This artifact is designed to be pretty self-contained and produces all its requirements. In principle it only needs a working docker installation. See https://docs.docker.com/install/

Quick Result Overview

It is possible to see the Jupyter notebook without actually running anything. For this, you need a working Jupyter installation (see https://jupyter.org/install).

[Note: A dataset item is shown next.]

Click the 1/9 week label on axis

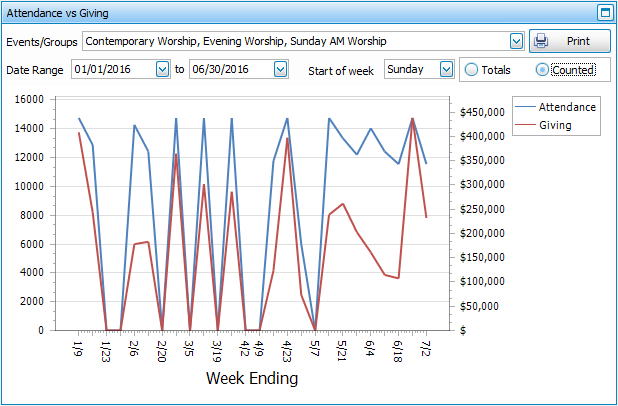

Note that the docker container builds Jupyter, so you don't need a local installation if you run the standard method.


For this, just execute:

jupyter notebook artifact.ipynb

Running the artifact

This artifact is prepared with a docker container, which will fetch all dependencies, build and prepare the artifact such that it can be executed from the Jupyter notebook artifact.ipynb. Make sure you have docker installed and execute the runscript to build and run everything:

./run.sh

After fetching and compiling everything (warning: this will take several hours), you should see the Jupyter notebook running. It will be forwarded to port 8888. You should have a link with a token in the terminal output, like:

https://127.0.0.1:8888/notebooks/artifact.ipynb?token=<some-long-hash-here>

This link should work on your local browser to see the Jupyter notebook.

Re-training the models

Since training time would take several weeks on a commodity desktop machine, we've included trained models to reproduce our results. If you want to re-train, just run rm -fr results to remove the trained models.